*** MATERIAL FOR THE TASK ***
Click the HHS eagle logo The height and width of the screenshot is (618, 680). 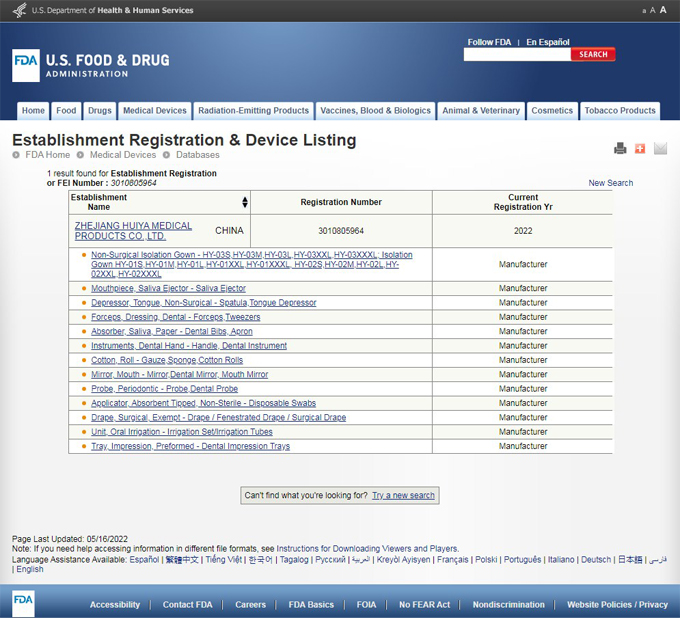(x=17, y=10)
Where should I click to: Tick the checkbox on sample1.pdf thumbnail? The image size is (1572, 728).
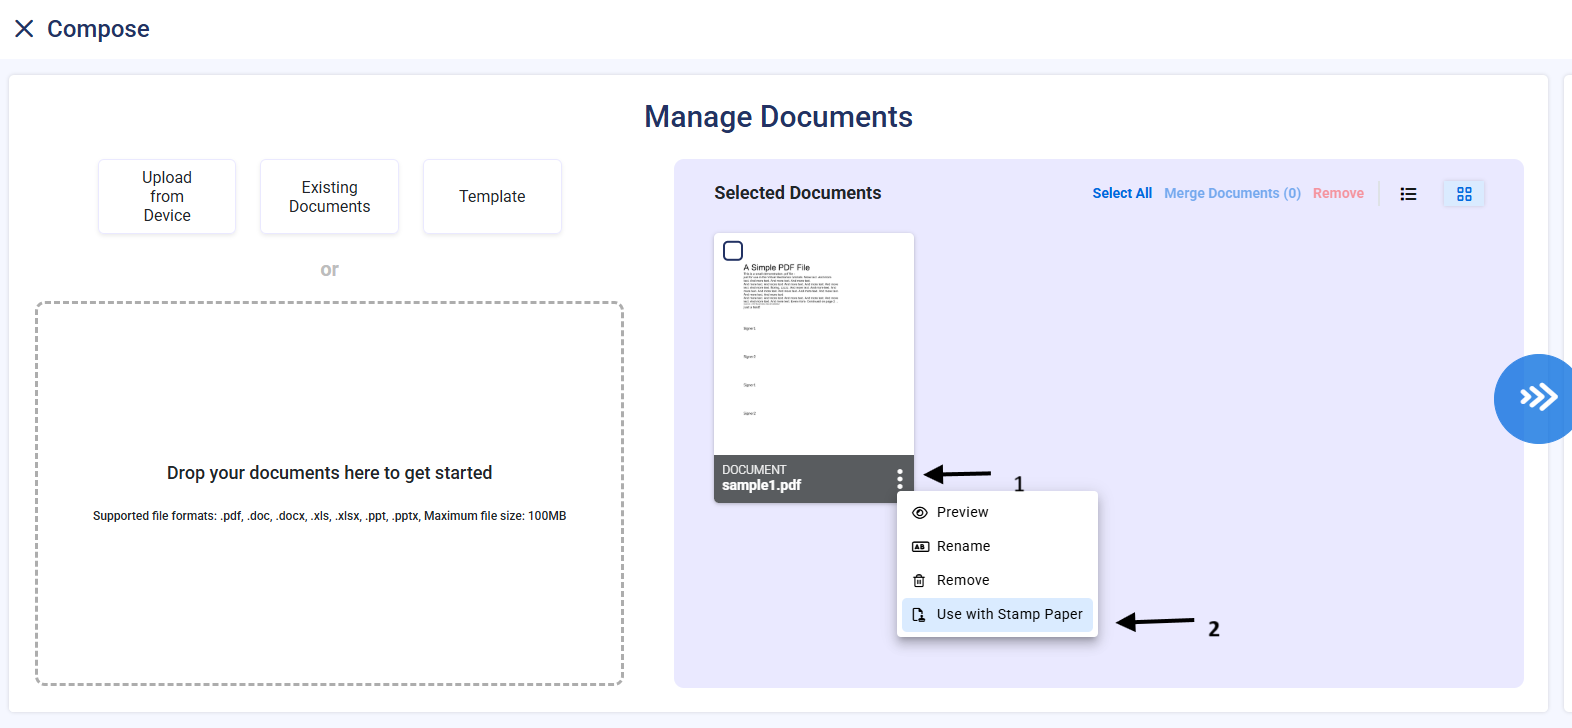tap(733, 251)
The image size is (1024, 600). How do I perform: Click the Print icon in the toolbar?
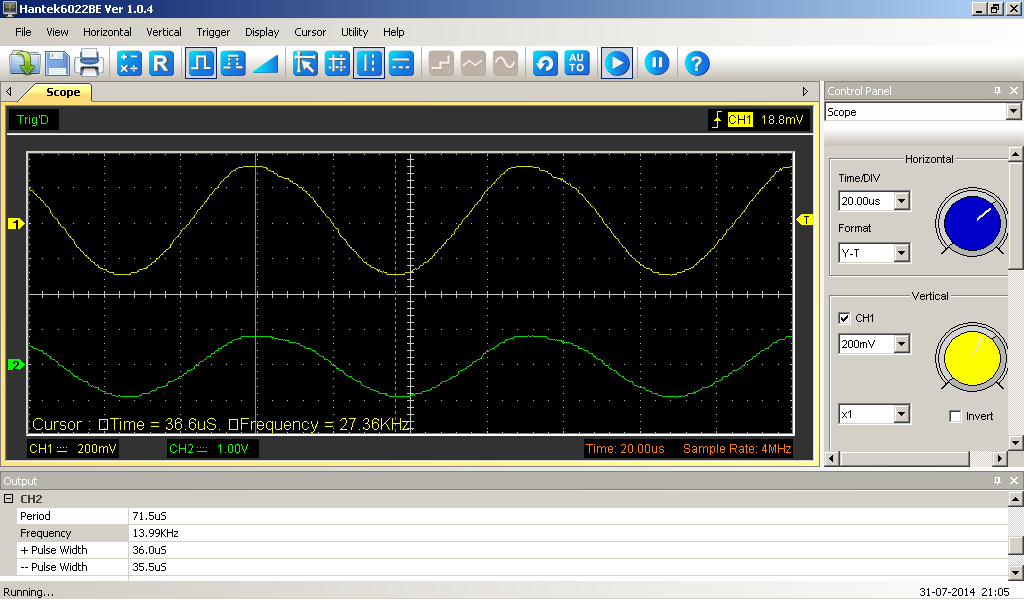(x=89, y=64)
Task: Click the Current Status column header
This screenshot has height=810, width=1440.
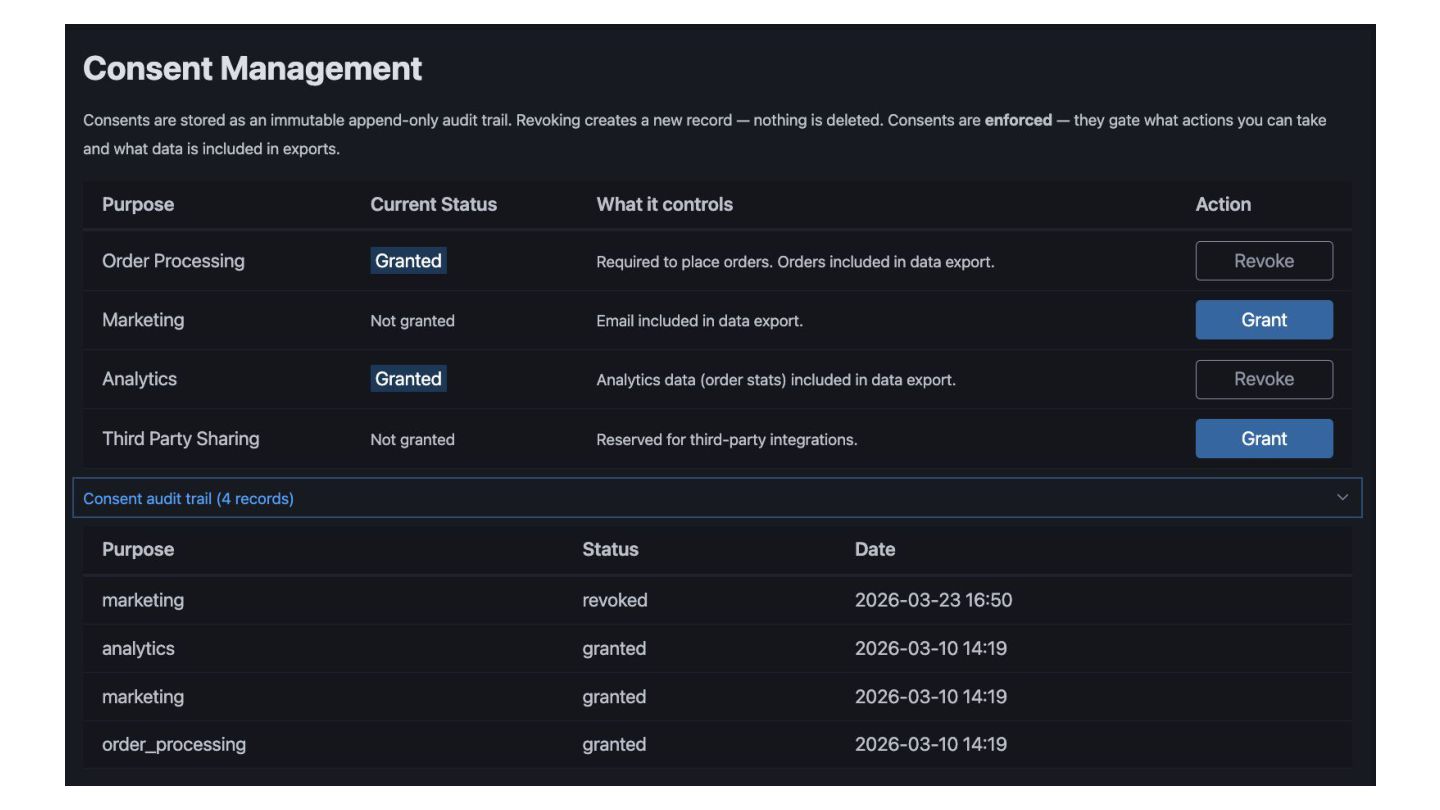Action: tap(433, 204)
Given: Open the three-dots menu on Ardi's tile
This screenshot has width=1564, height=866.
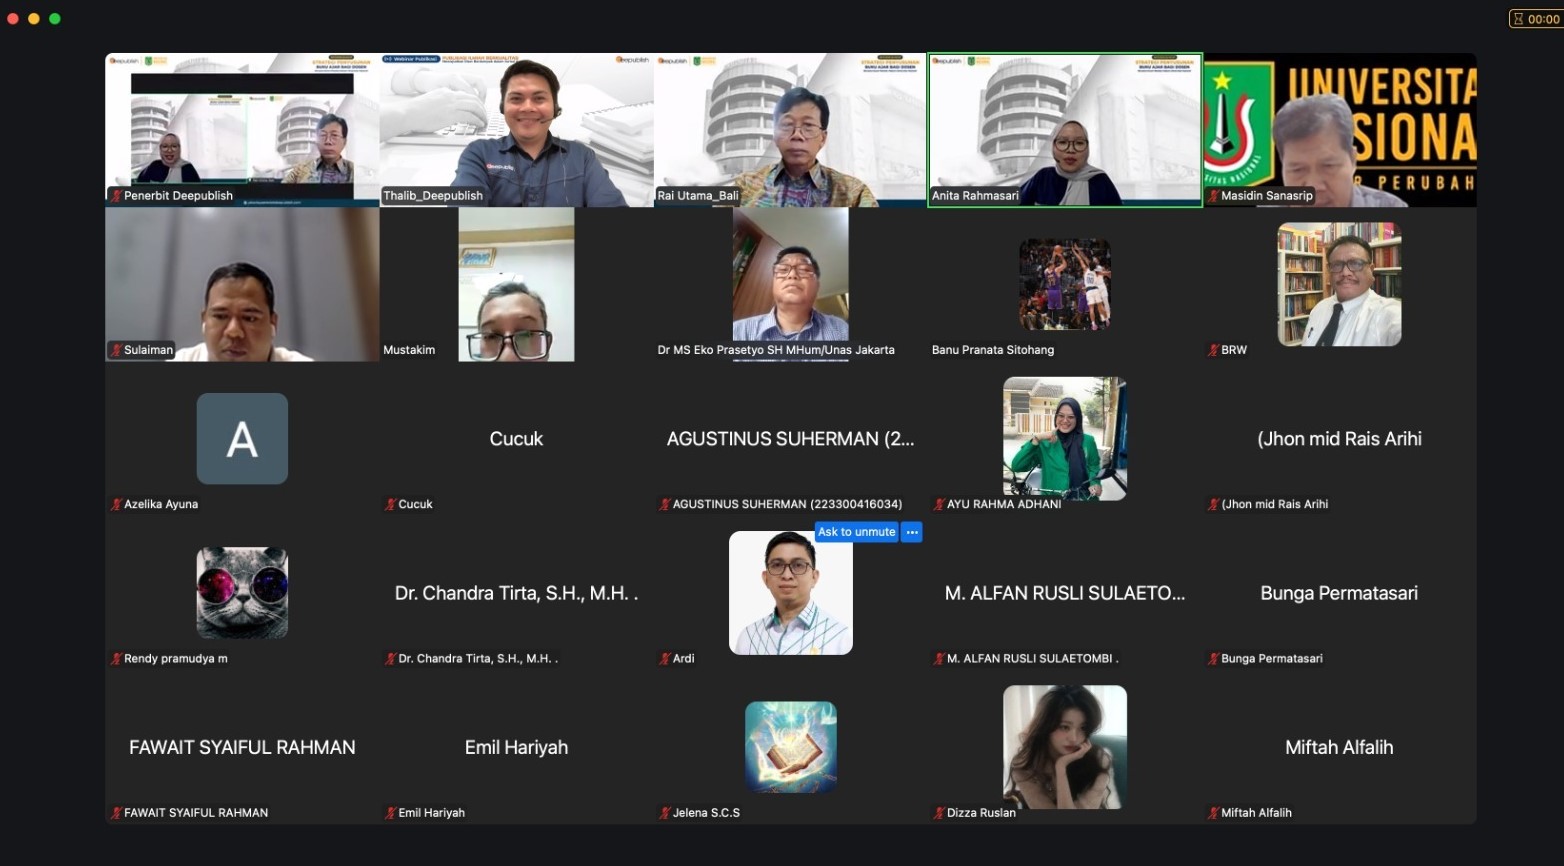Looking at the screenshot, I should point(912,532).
***
PROMPT - Leave out every picture and copy, exactly as written, the lines from the one with "Task: Click the Current Status column header" through the end of the records above.

EXERCISE RESULT -
Task: Click the Current Status column header
This screenshot has height=810, width=1440.
Action: tap(433, 204)
Given: Open the three-dots menu on Ardi's tile
This screenshot has width=1564, height=866.
Looking at the screenshot, I should point(912,532).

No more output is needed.